To create his alternative, Post first removed tissue from a cow with a syringe. Then he separated out the stem cells that specifically make new muscle when the cow is injured. He put those stem cells in a growth medium with antibiotics (to prevent contamination from bacteria). Over time, the cells divide, and with the help of some scaffolding provided by the researchers, "the cells will self-organize into muscle fibers," Post explains in the promo video.
This was no small feat. As synthetic biologist Christina Agapakis pointed out in a blog post for Discover in 2012, "Cell culture is one of the most expensive and resource-intensive techniques in modern biology. Keeping the cells warm, healthy, well-fed, and free of contamination takes incredible labor and energy, even when scaled to the 10,000-liter vats that biotech companies use." Hence this burger's hefty pricetag.
And while the technique for growing cow cells avoids animal slaughter, it still requires animal inputs that raise ethical concerns. As Agapakis notes, the burger cells are grown in a medium "supplemented with fetal bovine serum—literally the blood of unborn cows." Post says he is working on a non-animal based growth medium.
It will be a longtime yet before the average consumer gets to sample an in vitro burger. First, Post says he has to bring down the price tag — currently about $31.50 a pound – as well as the time it takes to grow one burger.
"We need to show that we can make it more efficient," he says, "but we think we can have a more affordable price and have this in supermarkets in 10 to 20 years."
For that, Post and his colleagues will need more research funding – they're hoping to attract the interest of food companies. Agapakis is among those who question how scalable the technology can really be.
And there's another major hurdle: Researchers are still figuring out how to grow fat to mix in with the muscle to improve the flavor and texture.

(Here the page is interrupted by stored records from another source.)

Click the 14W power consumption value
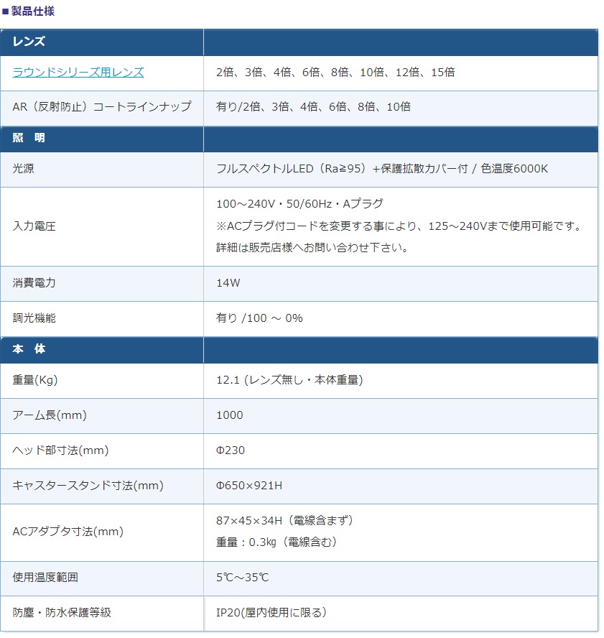 pos(228,283)
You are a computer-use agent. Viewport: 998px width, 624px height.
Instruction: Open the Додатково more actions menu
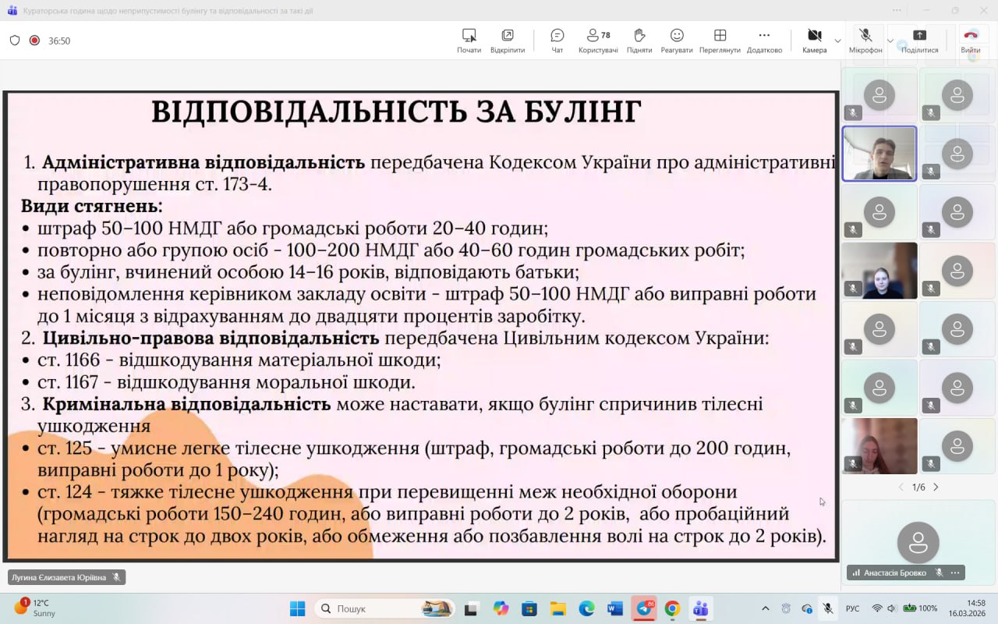point(763,41)
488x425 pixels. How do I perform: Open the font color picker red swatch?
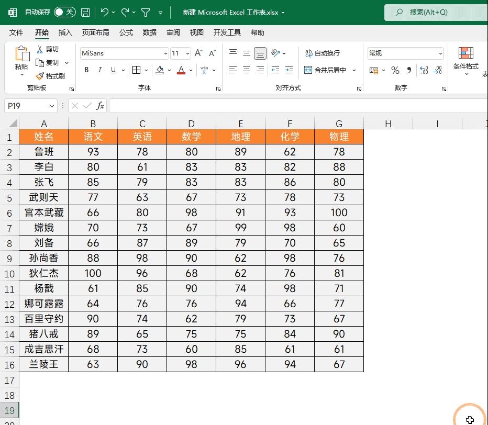[x=181, y=73]
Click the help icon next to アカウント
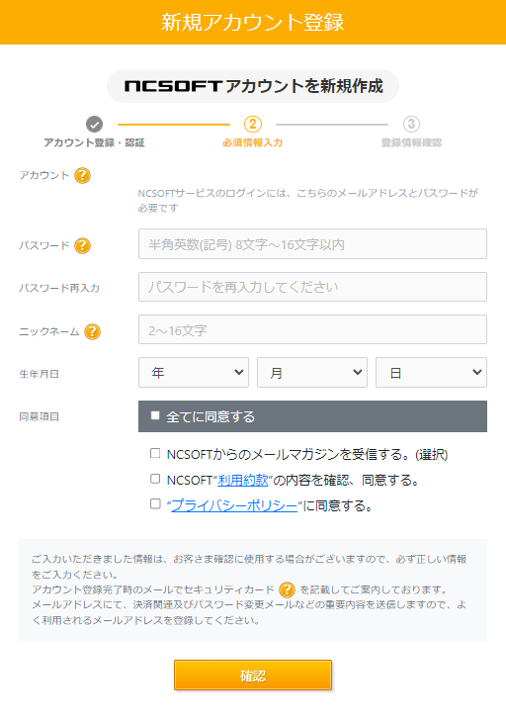Screen dimensions: 506x722 (x=83, y=175)
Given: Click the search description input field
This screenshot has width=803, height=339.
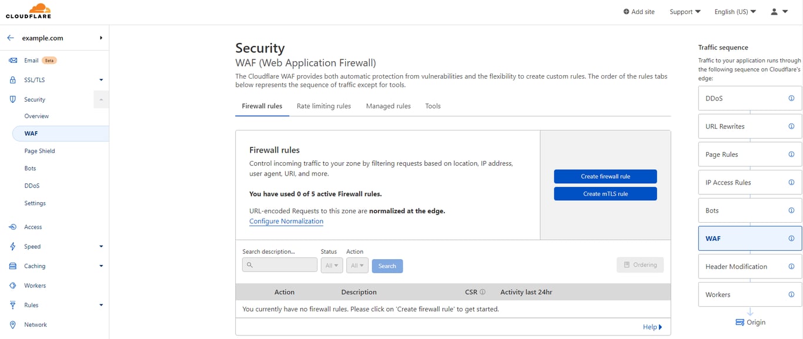Looking at the screenshot, I should 279,264.
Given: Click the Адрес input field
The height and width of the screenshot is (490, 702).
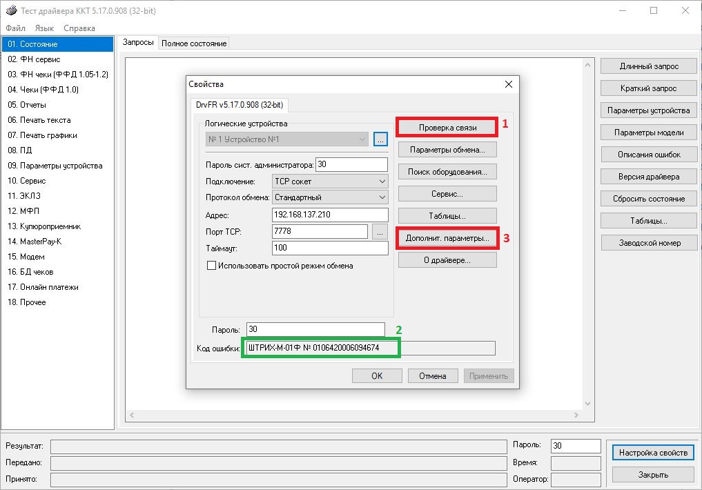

So will an in vitro steak also be on the menu? Post says it's theoretically possible, but even more technically challenging than a burger and not a priority for the moment.
Also not on Post's to-do list: in vitro chicken, pork or fish – he's focusing on replacing conventional beef because it requires more resources than any other meat to produce.
Still, science alone can't address what is possibly the biggest hurdle facing in vitro meat: the perception that food grown in a petri dish is gross.
For now, Post and others are betting that as consumers becomes more aware of meat production practices, they'll be more open to trying an alternative with fewer ethical or environmental strings attached. In vitro meat advocates like to say, "If you visited a slaughterhouse and visited a lab, the cultured meat would be the obvious choice."
And Brin of Google seems to think that some opposition to a new idea is natural, and even encouraging. "If some people don't see this as science fiction, it's probably not transformative enough," he said.
What do you think? Would you try or buy a lab-grown hamburger if you could?